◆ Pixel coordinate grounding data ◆
※ ※ ※
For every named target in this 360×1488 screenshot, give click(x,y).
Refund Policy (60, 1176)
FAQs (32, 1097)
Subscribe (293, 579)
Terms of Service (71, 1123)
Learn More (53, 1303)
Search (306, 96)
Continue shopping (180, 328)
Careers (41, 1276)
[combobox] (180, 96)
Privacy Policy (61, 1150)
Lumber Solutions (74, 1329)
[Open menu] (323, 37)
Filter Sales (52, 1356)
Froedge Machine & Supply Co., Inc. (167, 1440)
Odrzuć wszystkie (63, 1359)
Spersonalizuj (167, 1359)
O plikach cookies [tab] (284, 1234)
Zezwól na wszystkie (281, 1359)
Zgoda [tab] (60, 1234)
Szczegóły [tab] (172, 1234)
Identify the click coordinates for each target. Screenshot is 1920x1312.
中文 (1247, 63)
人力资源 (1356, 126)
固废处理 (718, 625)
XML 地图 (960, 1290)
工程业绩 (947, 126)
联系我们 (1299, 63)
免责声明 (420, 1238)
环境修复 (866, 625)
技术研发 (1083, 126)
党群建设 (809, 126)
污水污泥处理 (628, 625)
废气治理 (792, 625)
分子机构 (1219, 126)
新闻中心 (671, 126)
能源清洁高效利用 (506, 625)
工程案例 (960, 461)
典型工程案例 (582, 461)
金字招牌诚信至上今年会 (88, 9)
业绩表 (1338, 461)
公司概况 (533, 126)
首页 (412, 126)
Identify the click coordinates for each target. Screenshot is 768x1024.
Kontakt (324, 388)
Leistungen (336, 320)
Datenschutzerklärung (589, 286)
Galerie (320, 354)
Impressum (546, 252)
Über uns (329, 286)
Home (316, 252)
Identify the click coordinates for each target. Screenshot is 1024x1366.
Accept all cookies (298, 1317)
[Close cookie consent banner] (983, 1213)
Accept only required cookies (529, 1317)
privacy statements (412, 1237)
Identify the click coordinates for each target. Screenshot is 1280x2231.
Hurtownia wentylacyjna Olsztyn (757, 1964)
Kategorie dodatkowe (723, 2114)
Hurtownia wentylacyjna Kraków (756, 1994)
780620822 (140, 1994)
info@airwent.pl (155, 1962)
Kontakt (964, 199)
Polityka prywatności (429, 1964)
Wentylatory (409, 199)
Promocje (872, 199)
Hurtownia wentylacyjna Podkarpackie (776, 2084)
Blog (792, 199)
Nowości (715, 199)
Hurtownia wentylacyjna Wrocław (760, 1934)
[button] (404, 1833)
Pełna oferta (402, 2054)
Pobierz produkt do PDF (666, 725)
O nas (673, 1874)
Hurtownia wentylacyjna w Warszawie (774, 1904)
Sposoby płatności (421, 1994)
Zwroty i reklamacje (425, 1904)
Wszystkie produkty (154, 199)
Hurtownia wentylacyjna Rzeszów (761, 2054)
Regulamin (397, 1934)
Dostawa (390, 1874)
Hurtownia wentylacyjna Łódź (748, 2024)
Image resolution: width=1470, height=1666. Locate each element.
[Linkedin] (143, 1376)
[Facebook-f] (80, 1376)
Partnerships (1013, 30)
※ ※ ※
◆ WORK INSTRUCTION ◆
Set the records above down again. Match them exactly.

◆ RESULT FOR THIS TASK ◆
For every named target in this 360×1488 screenshot, give click(x,y).
Refund Policy (60, 1176)
FAQs (32, 1097)
Subscribe (293, 579)
Terms of Service (71, 1123)
Learn More (53, 1303)
Search (306, 96)
Continue shopping (180, 328)
Careers (41, 1276)
[combobox] (180, 96)
Privacy Policy (61, 1150)
Lumber Solutions (74, 1329)
[Open menu] (323, 37)
Filter Sales (52, 1356)
Froedge Machine & Supply Co., Inc. (167, 1440)
Odrzuć wszystkie (63, 1359)
Spersonalizuj (167, 1359)
O plikach cookies [tab] (284, 1234)
Zezwól na wszystkie (281, 1359)
Zgoda [tab] (60, 1234)
Szczegóły [tab] (172, 1234)
Identify the click coordinates for each target. Screenshot is 1920x1312.
中文 (1247, 63)
人力资源 (1356, 126)
固废处理 (718, 625)
XML 地图 (960, 1290)
工程业绩 (947, 126)
联系我们 (1299, 63)
免责声明 (420, 1238)
环境修复 (866, 625)
技术研发 (1083, 126)
党群建设 (809, 126)
污水污泥处理 (628, 625)
废气治理 (792, 625)
分子机构 (1219, 126)
新闻中心 (671, 126)
能源清洁高效利用 (506, 625)
工程案例 (960, 461)
典型工程案例 (582, 461)
金字招牌诚信至上今年会 (88, 9)
业绩表 (1338, 461)
公司概况 (533, 126)
首页 (412, 126)
Identify the click coordinates for each target. Screenshot is 768x1024.
Kontakt (324, 388)
Leistungen (336, 320)
Datenschutzerklärung (589, 286)
Galerie (320, 354)
Impressum (546, 252)
Über uns (329, 286)
Home (316, 252)
Identify the click coordinates for each target. Screenshot is 1024x1366.
Accept all cookies (298, 1317)
[Close cookie consent banner] (983, 1213)
Accept only required cookies (529, 1317)
privacy statements (412, 1237)
Identify the click coordinates for each target. Screenshot is 1280x2231.
Hurtownia wentylacyjna Olsztyn (757, 1964)
Kategorie dodatkowe (723, 2114)
Hurtownia wentylacyjna Kraków (756, 1994)
780620822 (140, 1994)
info@airwent.pl (155, 1962)
Kontakt (964, 199)
Polityka prywatności (429, 1964)
Wentylatory (409, 199)
Promocje (872, 199)
Hurtownia wentylacyjna Podkarpackie (776, 2084)
Blog (792, 199)
Nowości (715, 199)
Hurtownia wentylacyjna Wrocław (760, 1934)
[button] (404, 1833)
Pełna oferta (402, 2054)
Pobierz produkt do PDF (666, 725)
O nas (673, 1874)
Hurtownia wentylacyjna w Warszawie (774, 1904)
Sposoby płatności (421, 1994)
Zwroty i reklamacje (425, 1904)
Wszystkie produkty (154, 199)
Hurtownia wentylacyjna Rzeszów (761, 2054)
Regulamin (397, 1934)
Dostawa (390, 1874)
Hurtownia wentylacyjna Łódź (748, 2024)
Image resolution: width=1470, height=1666. Locate each element.
[Linkedin] (143, 1376)
[Facebook-f] (80, 1376)
Partnerships (1013, 30)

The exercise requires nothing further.